The author has fake accounts pretending to be a happy user to promote the framework. That stuff really puts me off, even if the framework might be awesome technically speaking. If you don't believe search for "andycharles" here, on reddit, twitter, etc. An account created everywhere on or after the framework was released, whose only information on the entire internet is about how great adonis is.

Scala: Akka-Http

If you want something that scales out horizontally akka-http + an distributed akka stack (cluster, sharding, etc) works beautifully. Especially pairing it with websockets/grpc streaming, you can end-to-end stream pretty effortlessly.

I've been using Python's Tornado (http://www.tornadoweb.org/) for years now.

Now on version 6, it's fast, well maintained, mature, and has good docs with readable code.

@bdarnell has done an excellent job maintaining it.

Here's one example:

Tornado supported async style coroutines before asyncio was a thing. Now it uses asyncio under the hood by default -- and it did so with an exceptionally smooth transition.

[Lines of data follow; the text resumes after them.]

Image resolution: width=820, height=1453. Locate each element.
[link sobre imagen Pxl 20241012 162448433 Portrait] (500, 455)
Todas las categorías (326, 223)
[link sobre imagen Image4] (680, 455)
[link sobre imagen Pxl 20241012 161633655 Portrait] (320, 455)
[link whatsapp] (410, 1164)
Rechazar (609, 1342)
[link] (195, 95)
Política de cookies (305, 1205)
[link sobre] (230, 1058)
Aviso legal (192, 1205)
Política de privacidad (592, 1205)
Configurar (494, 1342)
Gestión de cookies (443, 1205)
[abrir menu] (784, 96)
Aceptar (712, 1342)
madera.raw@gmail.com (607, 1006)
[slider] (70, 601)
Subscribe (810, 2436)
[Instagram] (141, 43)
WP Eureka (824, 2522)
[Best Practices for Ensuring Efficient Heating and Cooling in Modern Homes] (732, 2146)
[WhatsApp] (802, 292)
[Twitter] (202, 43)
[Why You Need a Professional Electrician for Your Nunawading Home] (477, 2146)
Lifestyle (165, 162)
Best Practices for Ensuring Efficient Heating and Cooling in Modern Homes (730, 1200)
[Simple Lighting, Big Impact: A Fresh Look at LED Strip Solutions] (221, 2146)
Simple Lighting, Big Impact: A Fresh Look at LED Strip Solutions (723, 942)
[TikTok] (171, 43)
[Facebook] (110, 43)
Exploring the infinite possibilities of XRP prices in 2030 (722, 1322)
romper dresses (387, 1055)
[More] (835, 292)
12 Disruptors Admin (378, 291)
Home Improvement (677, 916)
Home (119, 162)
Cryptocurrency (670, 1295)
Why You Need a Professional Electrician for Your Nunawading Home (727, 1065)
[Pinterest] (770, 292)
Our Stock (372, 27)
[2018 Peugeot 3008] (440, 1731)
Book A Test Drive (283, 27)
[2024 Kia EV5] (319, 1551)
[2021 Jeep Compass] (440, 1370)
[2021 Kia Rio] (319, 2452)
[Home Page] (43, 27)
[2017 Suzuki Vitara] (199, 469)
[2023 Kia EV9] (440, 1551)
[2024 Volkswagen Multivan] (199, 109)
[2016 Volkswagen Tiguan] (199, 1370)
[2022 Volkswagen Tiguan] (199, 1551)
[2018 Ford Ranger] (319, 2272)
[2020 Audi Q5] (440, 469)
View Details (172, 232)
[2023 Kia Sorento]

Same here. In addition, it's incredibly versatile, has abstractions that I like, and ships with the right amount of stuff. Most importantly, it never gets in my way. I just keep coming back to it.
Golang, Fiber.io framework, Go Templates, and some AlpineJS.

Why: No JS build toolchain hell, tight control over dependencies (you know because software supply chain), blazing speed, really nice live editing of go templates without server restarts, fully supportive of the browser's back/forward cache, and a single binary to deploy (plus the templates, CSS, etc.). Simpler DevOpsLife!

This sounds interesting, do you have any open source project examples?